- TASK DETAILS: Repeat the lines from the one containing "Screen dimensions: 578x466" through the last line of the data, exactly, pictures omitted.

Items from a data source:
::::
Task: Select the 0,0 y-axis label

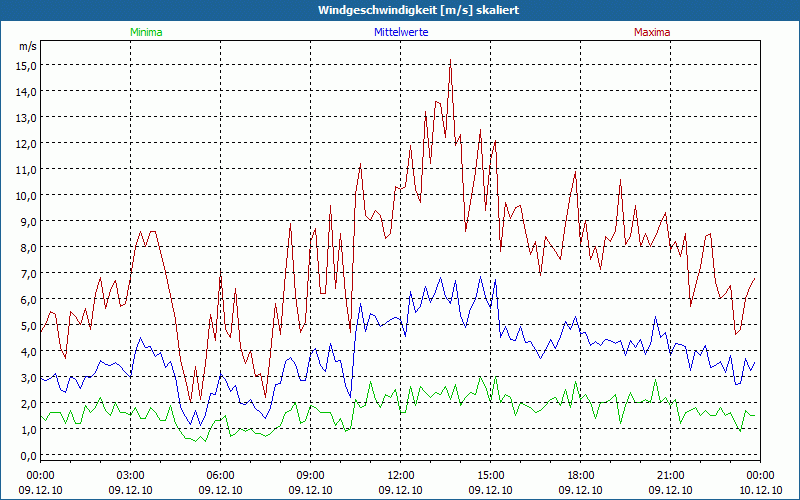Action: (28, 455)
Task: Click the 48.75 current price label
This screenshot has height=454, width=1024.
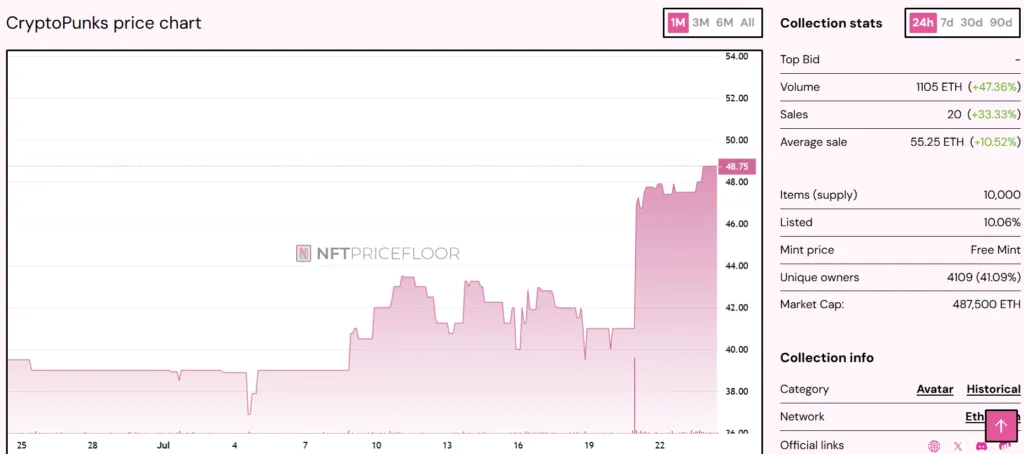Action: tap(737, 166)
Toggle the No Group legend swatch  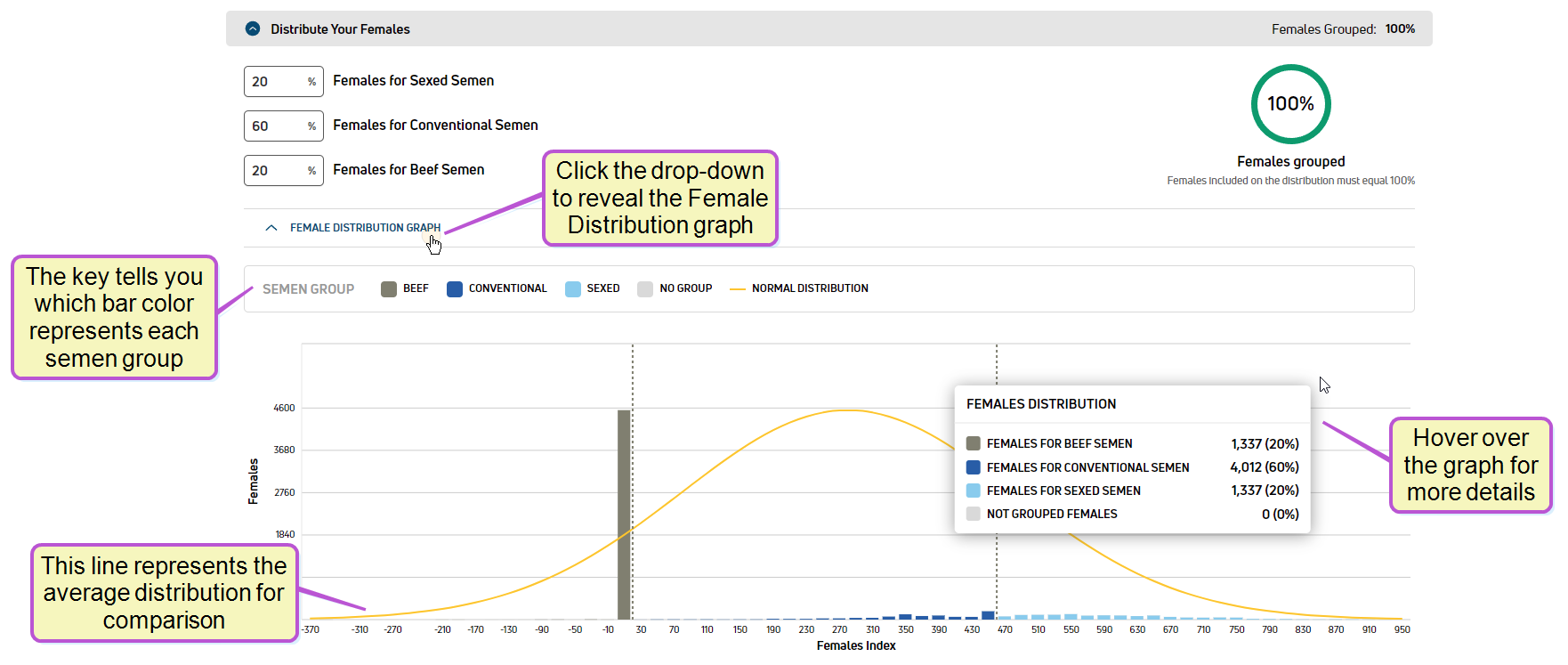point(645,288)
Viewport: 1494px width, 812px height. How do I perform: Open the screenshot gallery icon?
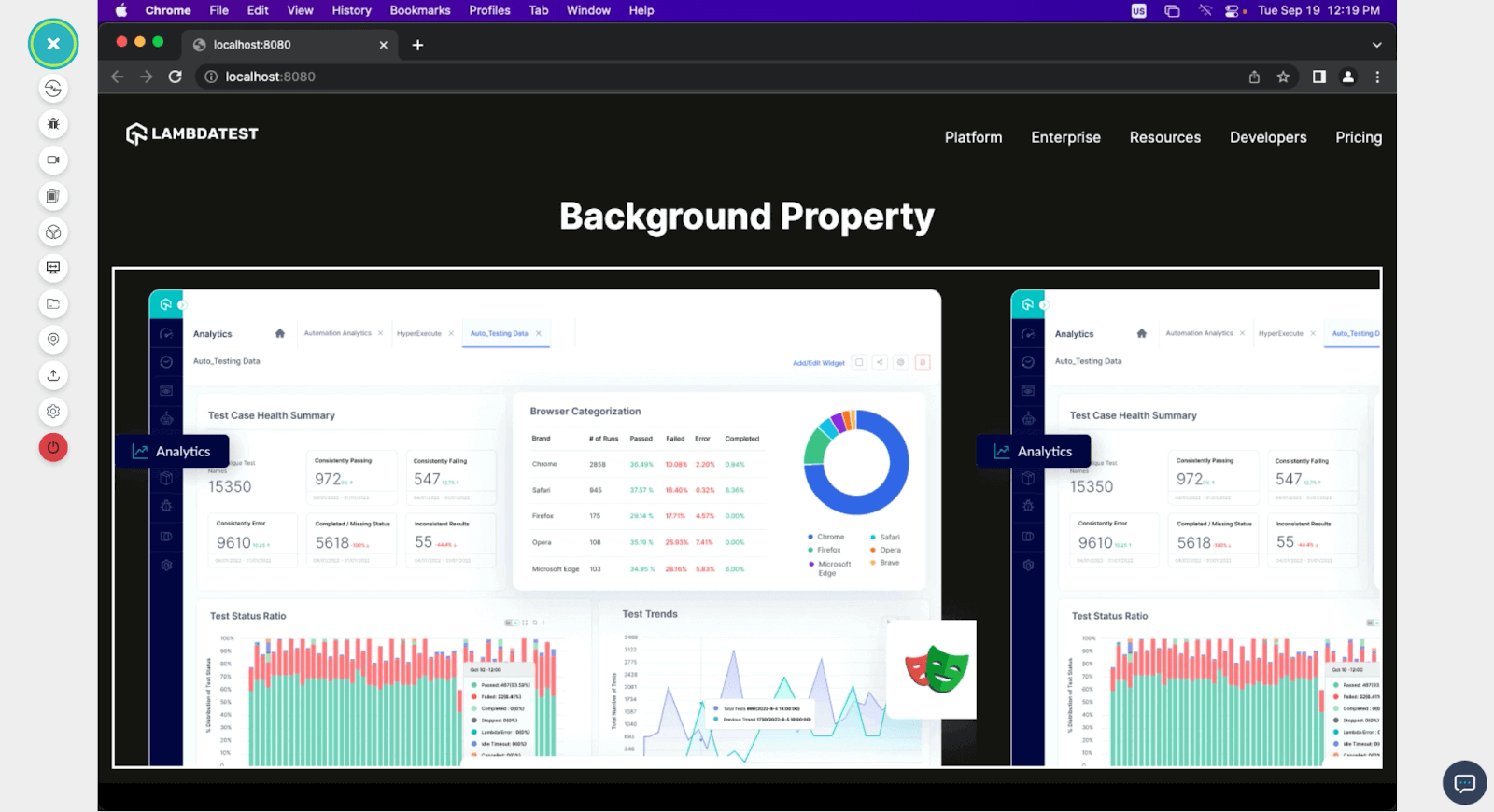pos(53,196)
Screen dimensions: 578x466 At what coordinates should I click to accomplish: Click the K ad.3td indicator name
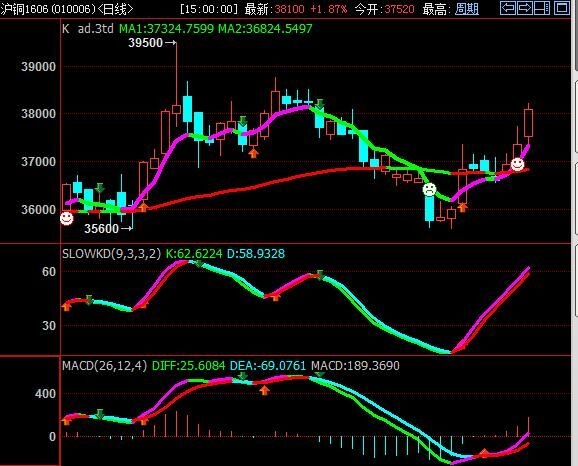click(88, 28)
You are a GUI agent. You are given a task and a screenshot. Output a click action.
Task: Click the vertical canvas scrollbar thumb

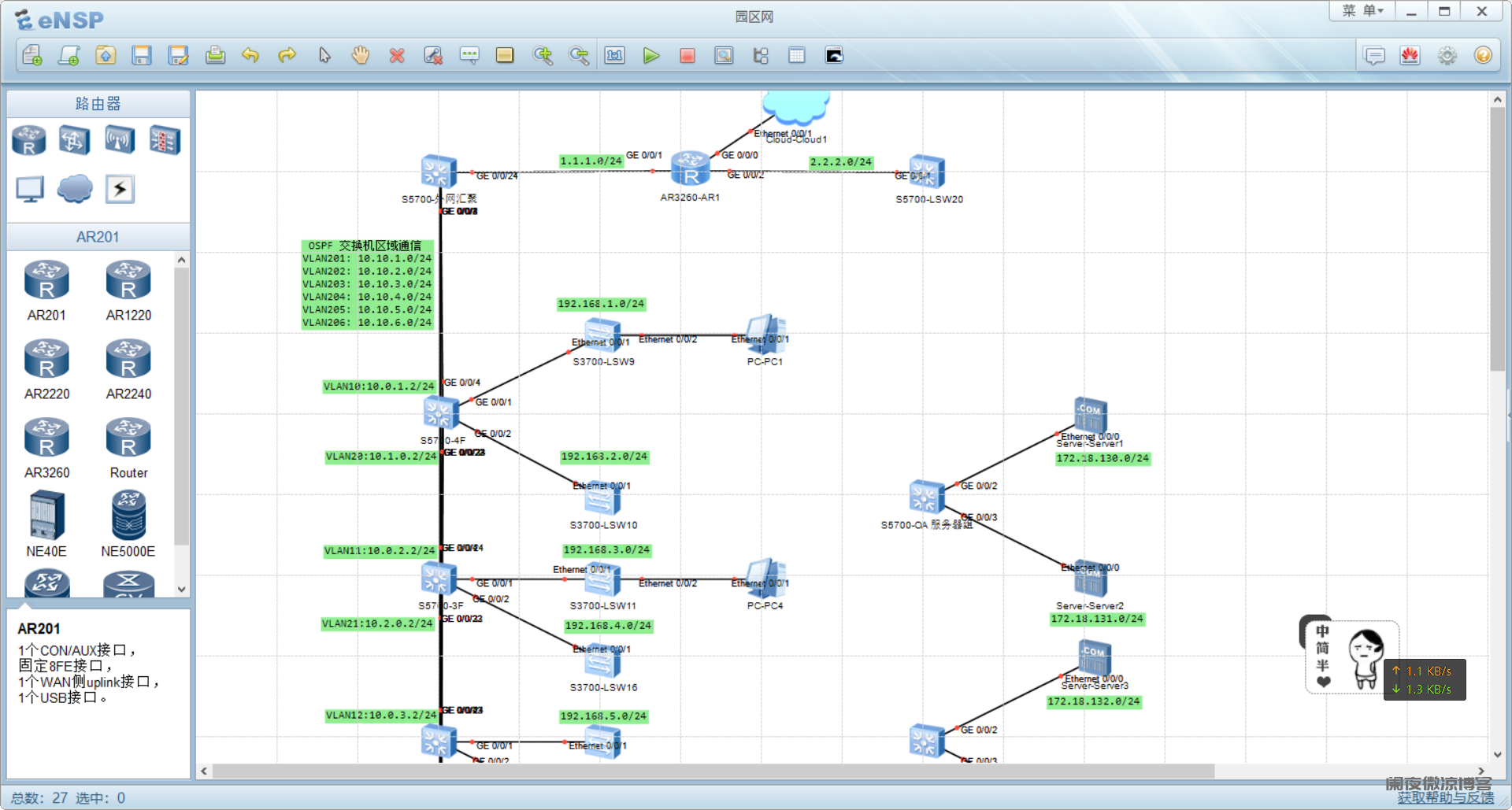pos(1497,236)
::::
- WRITTEN ANSWER:
Screen dimensions: 578x466 At what coordinates should I click to accomplish: Click the K ad.3td indicator name
click(88, 28)
You are a GUI agent. You are given a task and a screenshot. Output a click action.
Task: Click the vertical canvas scrollbar thumb

pos(1497,236)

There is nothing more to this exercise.